:: TASK INSTRUCTIONS ::
Copy each line containing the word "With" from the records that follow, please.

··· SOURCE RECORDS

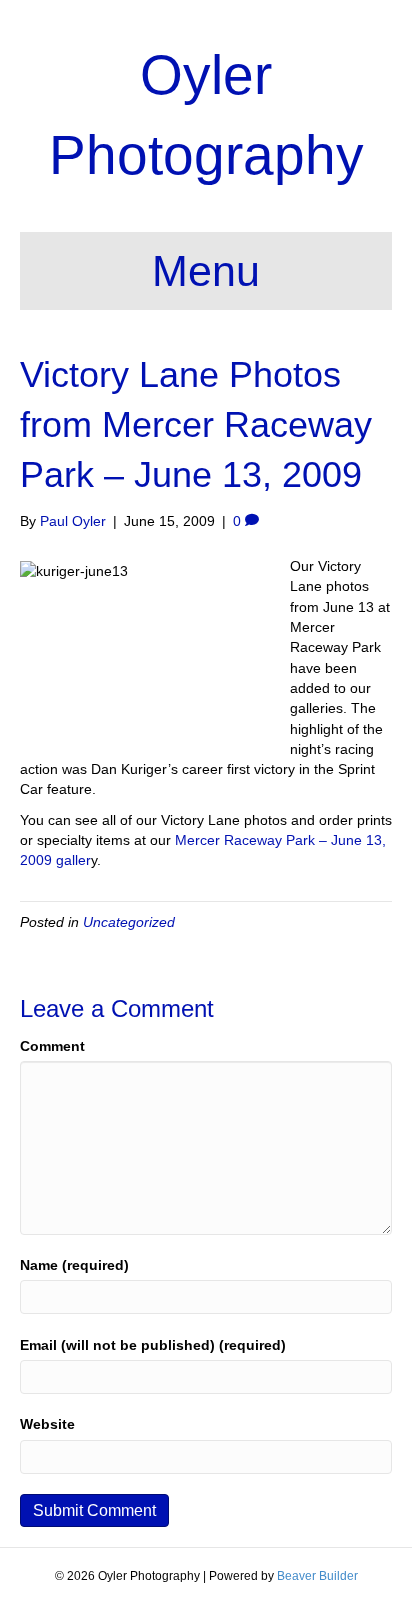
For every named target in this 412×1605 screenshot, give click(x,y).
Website (47, 1424)
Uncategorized (129, 922)
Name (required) (74, 1265)
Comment (52, 1046)
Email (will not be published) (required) (153, 1345)
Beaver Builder (317, 1576)
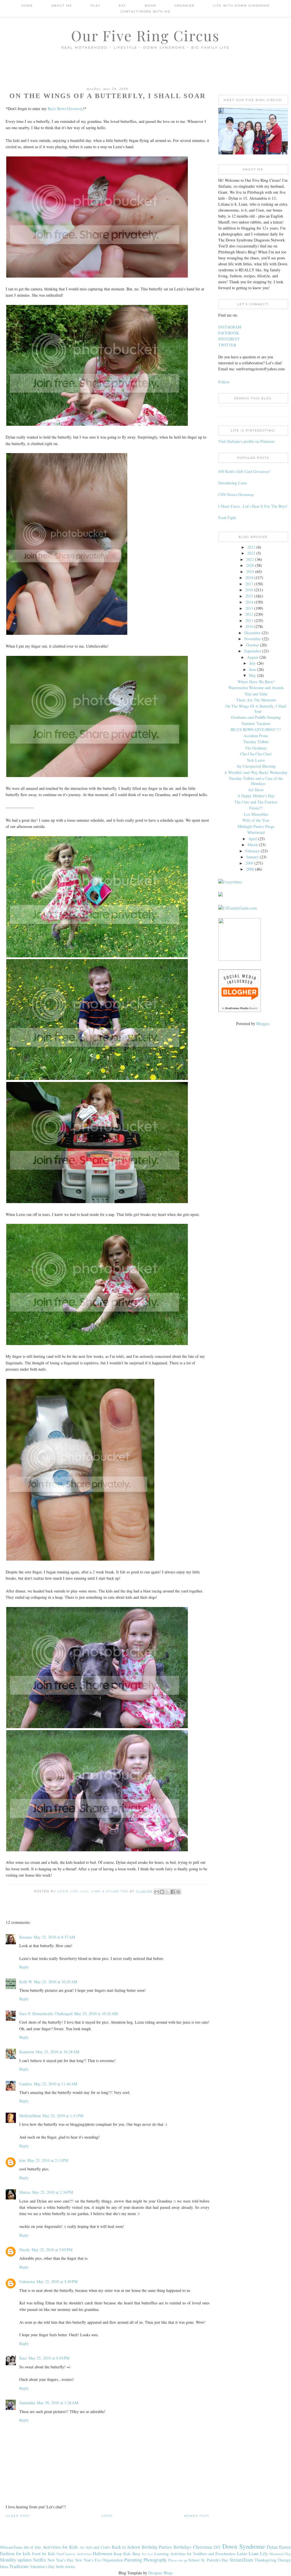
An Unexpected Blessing (256, 766)
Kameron (26, 2051)
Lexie (242, 2553)
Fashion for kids (15, 2553)
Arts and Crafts (98, 2547)
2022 (251, 553)
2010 (249, 626)
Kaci (23, 2358)
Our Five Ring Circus (145, 35)
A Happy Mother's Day (256, 795)
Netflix (39, 2559)
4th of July (32, 2547)
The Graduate (256, 748)
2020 (250, 565)
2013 (249, 608)
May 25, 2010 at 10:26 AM (96, 2013)
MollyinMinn (30, 2115)
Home (27, 5)
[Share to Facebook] (173, 1892)
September (252, 651)
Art (82, 2547)
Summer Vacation (256, 723)
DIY (217, 2547)
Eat (122, 5)
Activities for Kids (60, 2547)
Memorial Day (280, 2554)
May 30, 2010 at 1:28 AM (57, 2402)
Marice (24, 2192)
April (252, 838)
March (253, 844)
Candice (25, 2084)
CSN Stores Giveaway (236, 494)
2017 (249, 583)
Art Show (256, 789)
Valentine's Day (42, 2566)
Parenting (133, 2559)
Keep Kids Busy (127, 2553)
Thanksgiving (266, 2560)
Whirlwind (256, 832)
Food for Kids (43, 2553)
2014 (249, 602)
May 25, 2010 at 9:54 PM (48, 2358)
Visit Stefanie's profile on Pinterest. (246, 441)
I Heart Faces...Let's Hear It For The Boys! (253, 506)
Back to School (126, 2547)
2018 (249, 577)
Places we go (178, 2560)
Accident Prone (256, 735)
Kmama (25, 1937)
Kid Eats (147, 2554)
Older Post (18, 2516)
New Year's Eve (88, 2560)
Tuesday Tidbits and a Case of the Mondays (256, 781)
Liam (254, 2553)
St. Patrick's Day (214, 2560)
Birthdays (182, 2547)
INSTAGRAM (229, 327)
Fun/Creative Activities (74, 2554)
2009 (249, 863)
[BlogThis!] (162, 1892)
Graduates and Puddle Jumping (256, 717)
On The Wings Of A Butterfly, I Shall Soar (255, 708)
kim (22, 2160)
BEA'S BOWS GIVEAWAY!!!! (256, 729)
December (252, 632)
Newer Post (196, 2516)
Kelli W (25, 1981)
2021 (250, 559)
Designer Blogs (160, 2572)
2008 (250, 869)
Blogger (262, 1023)
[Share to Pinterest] (178, 1892)
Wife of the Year (255, 820)
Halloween (102, 2553)
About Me (61, 5)
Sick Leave (256, 760)
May (252, 675)
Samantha (27, 2402)
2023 (251, 547)
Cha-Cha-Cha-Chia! (256, 754)
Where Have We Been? (256, 681)
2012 (249, 614)
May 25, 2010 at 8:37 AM (54, 1937)
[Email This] (156, 1892)
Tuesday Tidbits (256, 741)
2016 (249, 589)
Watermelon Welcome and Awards (256, 687)
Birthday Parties (157, 2547)
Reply (24, 1967)
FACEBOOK (228, 333)
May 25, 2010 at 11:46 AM (55, 2084)
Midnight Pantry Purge (256, 826)
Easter (285, 2547)
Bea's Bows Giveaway (65, 108)
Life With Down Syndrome (241, 5)
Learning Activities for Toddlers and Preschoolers (195, 2553)
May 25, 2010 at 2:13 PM (47, 2160)
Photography (155, 2559)
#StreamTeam (11, 2547)
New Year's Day (60, 2560)
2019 (250, 571)
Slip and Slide (256, 694)
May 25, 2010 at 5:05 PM (52, 2249)
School (193, 2560)
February (252, 851)
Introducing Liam (232, 483)
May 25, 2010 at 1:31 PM (62, 2115)
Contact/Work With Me (145, 11)
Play (95, 5)
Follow (224, 382)
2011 (249, 620)
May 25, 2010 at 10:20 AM (55, 1981)
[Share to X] (167, 1892)
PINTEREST (229, 339)
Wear (150, 5)
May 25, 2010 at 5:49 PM (57, 2281)
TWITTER (227, 345)
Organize (184, 5)
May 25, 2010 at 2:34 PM (52, 2192)
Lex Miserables (256, 814)
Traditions (19, 2566)
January (252, 857)
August (252, 657)
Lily (264, 2553)
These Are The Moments (256, 700)
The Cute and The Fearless (255, 802)
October (252, 645)
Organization (112, 2560)
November (252, 638)
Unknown (27, 2281)
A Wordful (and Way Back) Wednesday (256, 772)
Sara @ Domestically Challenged (45, 2013)
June (252, 669)
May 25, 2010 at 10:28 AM (57, 2051)
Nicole (24, 2249)
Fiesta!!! (256, 808)
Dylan (272, 2547)
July (252, 663)
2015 (249, 596)
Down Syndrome (243, 2546)
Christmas (203, 2547)
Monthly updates (16, 2559)
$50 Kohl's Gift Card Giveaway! (244, 471)
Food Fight (227, 517)
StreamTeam (241, 2559)
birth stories (65, 2566)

······

:: RESPONSE TO THE TASK ::
Life With Down Syndrome (241, 5)
Contact/Work With Me (145, 11)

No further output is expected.